# Giant Scary Clown Entrance



## diyhaunter (Sep 18, 2014)

It's been a while since I last created a video tutorial. I figured it's about time for another one. This is a 11ft. tall clown head doorway from last year's haunt. It was a lot of fun to build. Check it out and let me know what you think.


----------



## RoxyBlue (Oct 6, 2008)

Very nice in a creepy clown way:jol: It has an authentic carnival feel to it.


----------



## Sawtooth Jack (Apr 9, 2011)

Nicely done!


----------



## Pumpkin5 (Aug 8, 2010)

:jol:This is a great project and a nicely done "how to" video. I laughed out loud when you said the part about "normal" people not having overhead projectors, (as I slid my overhead projector into a cabinet so no one would see it, ha, ha). I couldn't live without mine, it makes lettering on tombstones so much easier and yours did a beautiful job transferring the clown head. Nice air brush skills there mister, and even though clowns are evil I thought your project turned out top notch! Yay for you!

◆ **AIM OF THE EXERCISE**: Reproduce the forum thread above about the giant clown entrance word for word, in full.

◆ **DATA**:
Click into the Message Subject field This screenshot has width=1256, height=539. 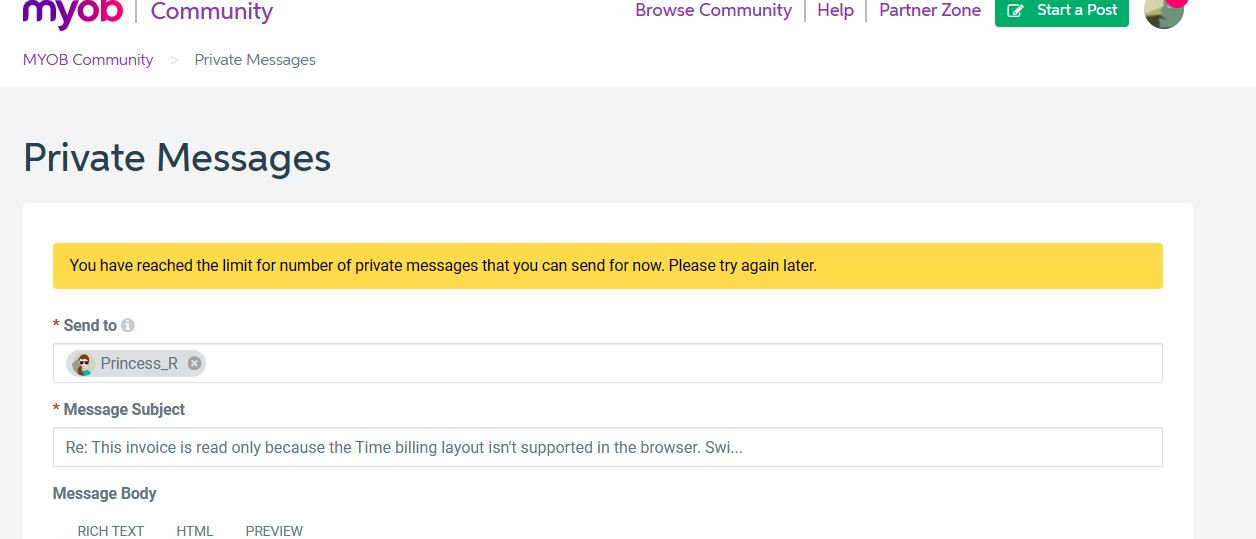click(x=607, y=447)
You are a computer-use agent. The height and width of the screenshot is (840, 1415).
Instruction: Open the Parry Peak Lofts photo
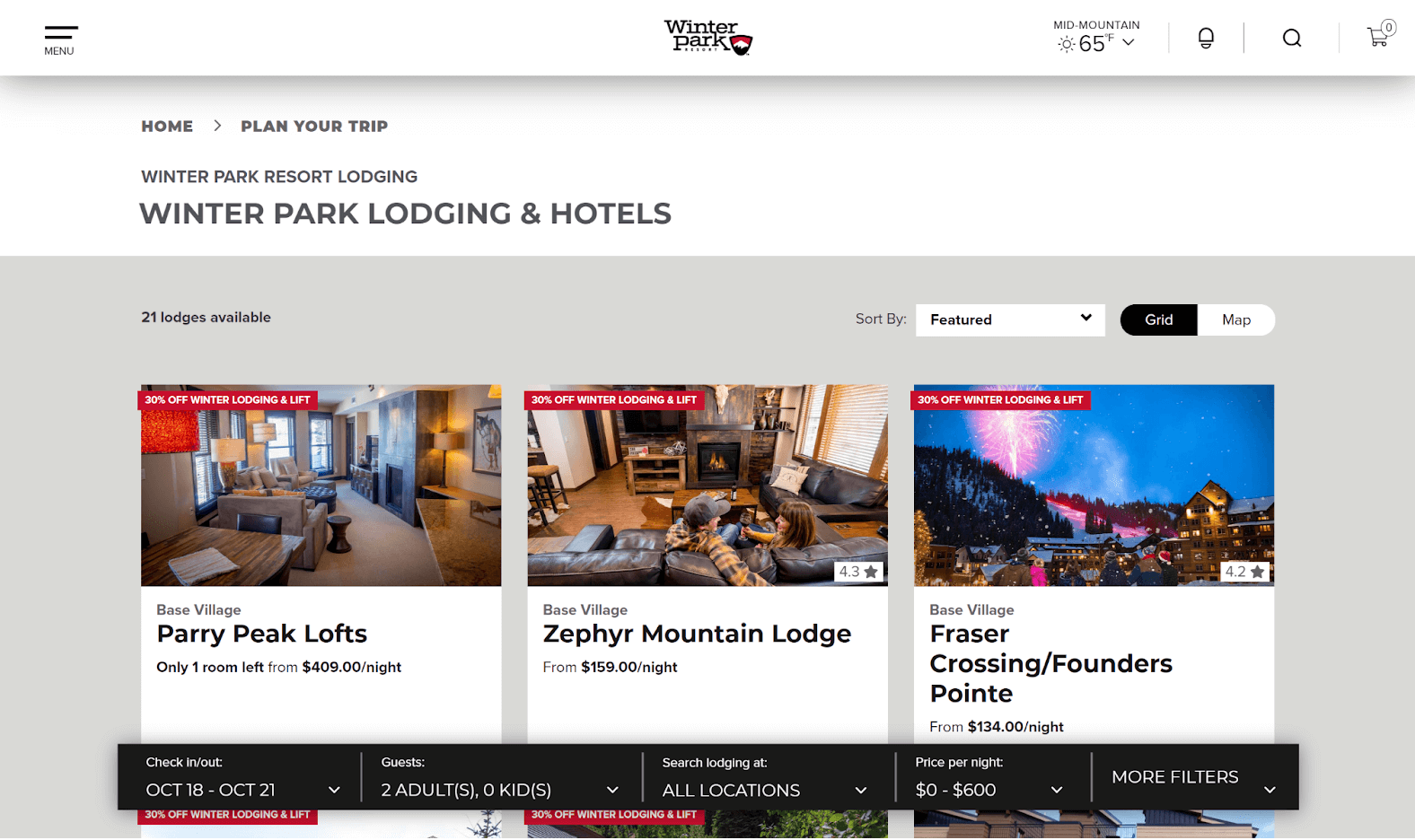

◆ **THE SOLUTION**:
# Giant Scary Clown Entrance



## diyhaunter (Sep 18, 2014)

It's been a while since I last created a video tutorial. I figured it's about time for another one. This is a 11ft. tall clown head doorway from last year's haunt. It was a lot of fun to build. Check it out and let me know what you think.


----------



## RoxyBlue (Oct 6, 2008)

Very nice in a creepy clown way:jol: It has an authentic carnival feel to it.


----------



## Sawtooth Jack (Apr 9, 2011)

Nicely done!


----------



## Pumpkin5 (Aug 8, 2010)

:jol:This is a great project and a nicely done "how to" video. I laughed out loud when you said the part about "normal" people not having overhead projectors, (as I slid my overhead projector into a cabinet so no one would see it, ha, ha). I couldn't live without mine, it makes lettering on tombstones so much easier and yours did a beautiful job transferring the clown head. Nice air brush skills there mister, and even though clowns are evil I thought your project turned out top notch! Yay for you!